Senin, 05 Oktober 2009

Merenung Tanpa Kata-Kata

Kita pasti masih ingat akan duka yang baru saja dialami warga kota Padang saat beberapa hari yang lalu mereka mengalami bencana gempa bumi yang hebat yang merenggut banyak jiwa. Beberapa saat setelah terjadi bencana tersebut, kita dapat melihat begitu banyak reaksi yang diberikan oleh orang-orang, baik yang terkena langsung bencana tersebut maupun reaksi dari orang yang hanya mendengar dan melihat bencana tersebut.

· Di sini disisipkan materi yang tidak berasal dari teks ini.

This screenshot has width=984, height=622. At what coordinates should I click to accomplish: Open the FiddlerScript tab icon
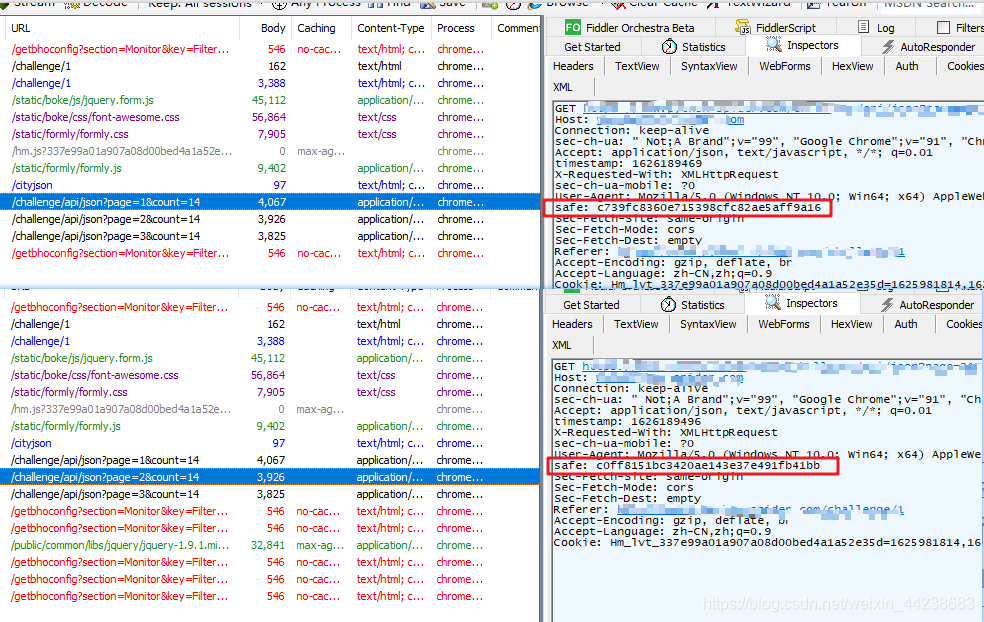(743, 28)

Ternyata dari berbagai banyak reaksi orang-orang, tidak sedikit juga kita melihat munculnya komentator-komentator dadakan yang sebenarnya tidak mengetahui atau memahami keadaan yang ada, orang-orang yang hanya bisa berkomentar ini biasanya akan selalu mencari-cari kesalahan orang lain yang pada akhirnya komentar-komentar yang mencari-cari kesalahan ini justru membuat keadaan bertambah rumit karena komentar-komentar itu mengakibatkan setiap orang jadi saling menyalahkan satu dengan yang lainnya tanpa mau bertindak. masyarakat menyalahkan pemerintah pusat yang dianggap gagal dan tidak peka terhadap bencana, pemerintah pusat yang juga kemudian menyalahkan pemerintah daerah yang tidak sigap dan cepat menyelesaikan bencana, pemerintah daerah yang kemudian juga menyalahkan masyarakat karena begitu banyak orang-orang yang datang dan tidak membantu tapi malah menjadikan tempat bencana itu sebagai tempat tontonan yang akhirnya membuat regu penolong sulit untuk bekerja, semua orang saling menyalahkan.

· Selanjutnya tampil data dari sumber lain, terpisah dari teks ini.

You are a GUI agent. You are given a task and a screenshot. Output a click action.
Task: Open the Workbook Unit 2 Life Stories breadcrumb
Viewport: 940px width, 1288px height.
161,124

Teman-teman, memang banyak reaksi awal yang bisa kita perbuat ketika ada musibah atau kedukaan, baik ketika kita hanya sebagai pendengar atau hanya sekedar menyaksikan kedukaan tersebut, ataupun ketika posisi kita sebagai teman atau sahabat dari orang yang sedang mengalami kedukaan, atau malah posisi kita adalah orang yang sedang terkena kedukaan tersebut. Ada banyak raeksi awal yang bisa muncul atau kita perbuat saat kita ada dalam posisi-posisi tadi, tapi saat ini teman-teman, saya ingin menunjukan salah satu reaksi awal yang mungkin bisa kita lakukan baik saat posisi kita hanya sebagai pendengar atau hanya sekedar menyaksikan kedukaan, atau posisi kita sebagai teman dan sahabat dari orang yang sedang mengalami kedukaan atau posisi kita sebagai orang yang sedang mengalami kedukaan tersebut.

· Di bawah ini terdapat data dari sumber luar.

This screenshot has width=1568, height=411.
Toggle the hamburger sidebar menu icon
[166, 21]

Hal yang pertama yaitu ketika posisi kita sebagai orang yang hanya mendengar atau menyaksikan kedukaan itu. Reaksi awal yang bisa kita lakukan saat itu adalah “diam, merenung tanpa kata-kata.” Apakah artinya ini kita hanya diam ketika mendengar atau melihat kedukaan?? Tentu tidak. Biasanya reaksi awal dari orang banyak ketika mendengar atau melihat kedukaan adalah mereka cenderung untuk langsung mengeluarkan komentar, seperti halnya komentator-komentator dadakan yang saya singgung diatas tadi, bisanya komentar-komentar seperti ini sering sekali hanya didasari oleh perasaan kecewa, emosi atau kekesalan semata sehingga biasanya komentar-komentar ini malah cenderung akan membawa masalah bukan menyelesaikan masalah. Tapi cobalah ketika kita mendengar atau melihat kedukaan, kita ambil waktu untuk diam, merenung tanpa kata-kata, biarkan Tuhan yang berbicara kepada kita, mungkin sekali ketika Tuhan mengijinkan kita mendengar atau melihat kedukaan, Ia ingin membentuk kepekaan kita untuk dapat mengasihi sesama, mengasihi semua orang walaupun mungkin kita tidak mengenal orang tersebut. Cobalah kita mengambil waktu untuk merenungkan tanpa perlu mengeluarkan kata-kata terlebih dahulu, coba kita renungkan apa muksud Tuhan dengan mengijinkan kita mendengar atau melihat kedukaan itu. Hal reaksi awal seperti ini tentunya lebih berguna daripada kita langsung dengan segera mengeluarkan komentar-komentar yang belum tentu berguna dan tepat saat kita mendengar atau melihat bencana atau kedukaan.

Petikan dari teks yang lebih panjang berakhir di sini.